10.勉強会と君
テストが近づき、危機感のある生徒とそうでない生徒の差が現れ始める。間宮はもちろん前者であり、仁王や丸井は後者であった。
特待生である間宮は勉強の効率が良くテスト1週間前には提出物などほとんど終わっているのだが、ひかり勉強教えてくんねという丸井の一言で放課後に勉強会が開催されることになった。
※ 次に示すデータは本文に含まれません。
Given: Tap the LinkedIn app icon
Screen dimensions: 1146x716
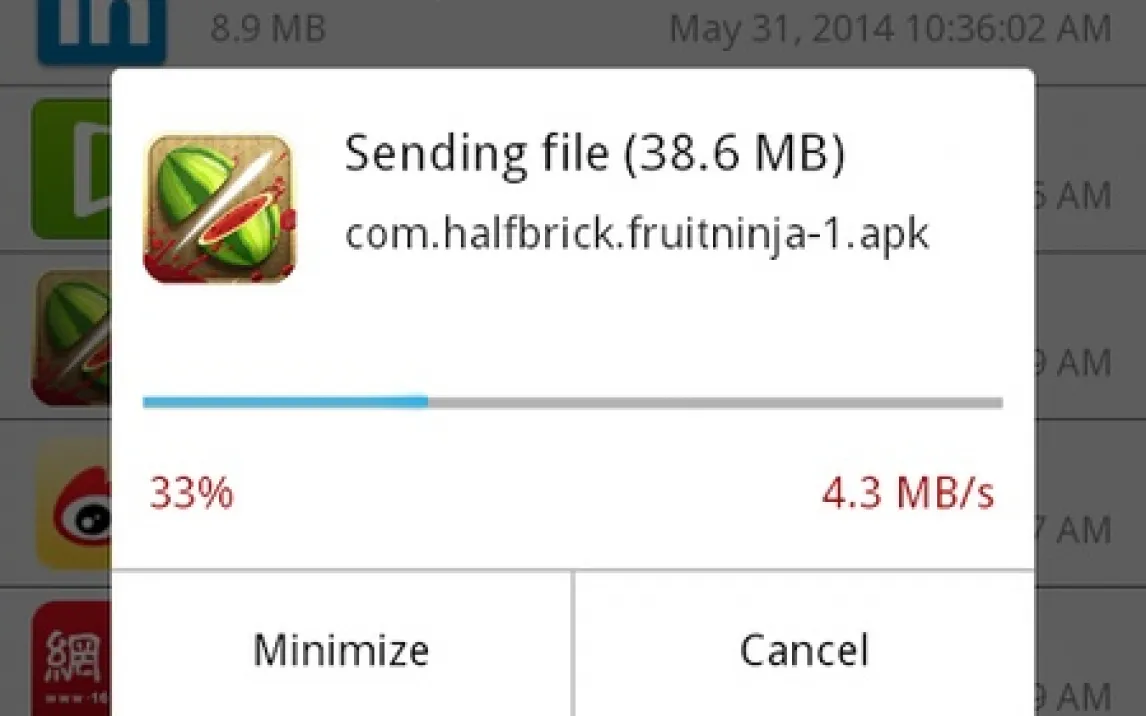Looking at the screenshot, I should (x=102, y=32).
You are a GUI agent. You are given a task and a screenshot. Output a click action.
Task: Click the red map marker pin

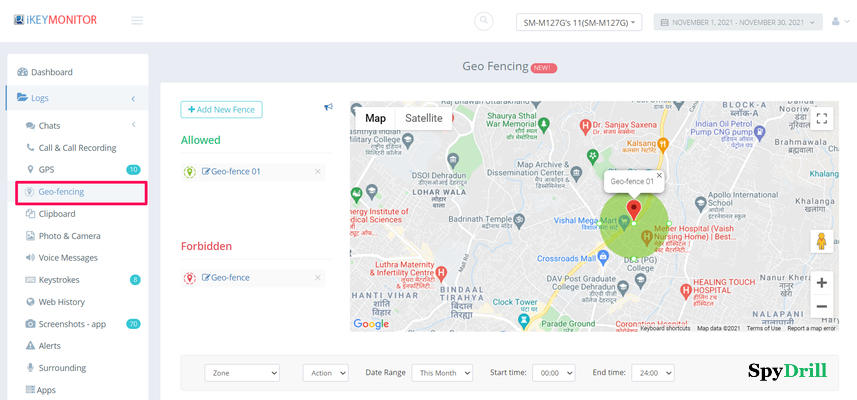click(632, 208)
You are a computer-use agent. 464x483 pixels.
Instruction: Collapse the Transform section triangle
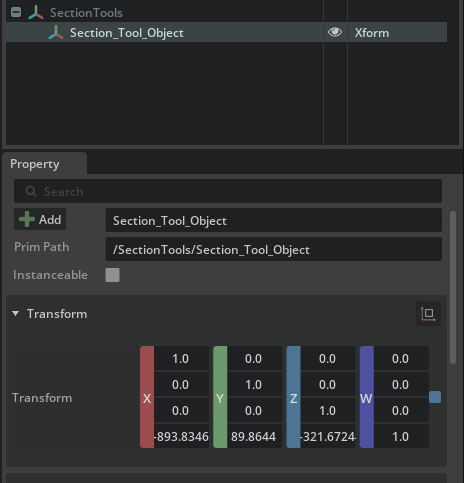point(15,313)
テスト週間は部活停止なので思う存分勉強するしかない彼らは、赤点を回避する事に必死である。
「なぁ、ひかり、ここ分かんねぇ」
「それは単語の意味を覚えてとしか」
「プリッ」
「うーんそこはね、品詞分解をして……」
対面に座るふたりの手元が止まっているのを見てため息をつく。
「副部長の制裁回避したいんじゃないの?」
「そりゃそうだけどよぃ」
「やる気がおきん」
「そういうときは得意科目から、だよ」
間宮はふたりが出している古典のワークを閉じさせ、丸井には現代文、仁王には数学を勧めた。ふたりのシャーペンが動きはじめたのを見て、間宮が先生から追加でもらった英語の長文問題を開いたそのとき。
「たのもーう」
ドアが勢い良く開き、楽しそうな声が教室に響いた。見るとそこには笑顔の幸村と、彼につままれた切原、後ろに眉を寄せた柳生。
「やぁ、勉強は進んでいるかい?」
「えーっと、部長さんだっけ」
「俺ってそんなに認知されてないんだ、ショックー」
「幸村くんこそ、赤也のマンツーマン補習は?」
いやあ予想以上にできないもんだからイライラしちゃって、と笑う幸村に間宮は恐怖を覚えた。
「そこで私が呼ばれたんですが手に負えず」
「誰か適任いないかなー、と思ったの」
君!と私を指さす幸村くんに顔が引き攣り固まる。
「間宮さんだったら女の子だし特待生だし赤也とも仲良いし、良いかなと思ったの」
「は、はぁ」
「俺は自分の勉強がしたいから」
返事をする前に、切原を教室に放置し2人ともさっさと立ち去ってしまう。仁王が机をもう一つ持ってきて間宮の隣にくっつけ、瀕死の切原をそこに座らせた。
夕方になり、完全下校のチャイムが放送される。
「おつかれー!勉強はかどった?」
幸村が再びドアを開けると、教室にはスヤスヤ眠る3人しかいない。見回りの先生が来て、早く帰れよーと幸村に声を掛けていった。
「間宮……バックれたか」
熟睡している3人の近くに寄ると、ノートの切れ端に書いた置き手紙を見つける。
[赤也くんの英語のワーク8割方教えて、休憩させてたら寝ちゃったから、ポイントをノートにまとめたので渡してあげてください!]と丁寧な字で書いてあった。
「すばらしい!なんて使える子なんだ」
これからは赤也の補修は間宮さんに任せよう、と思いながら3人をたたき起こした。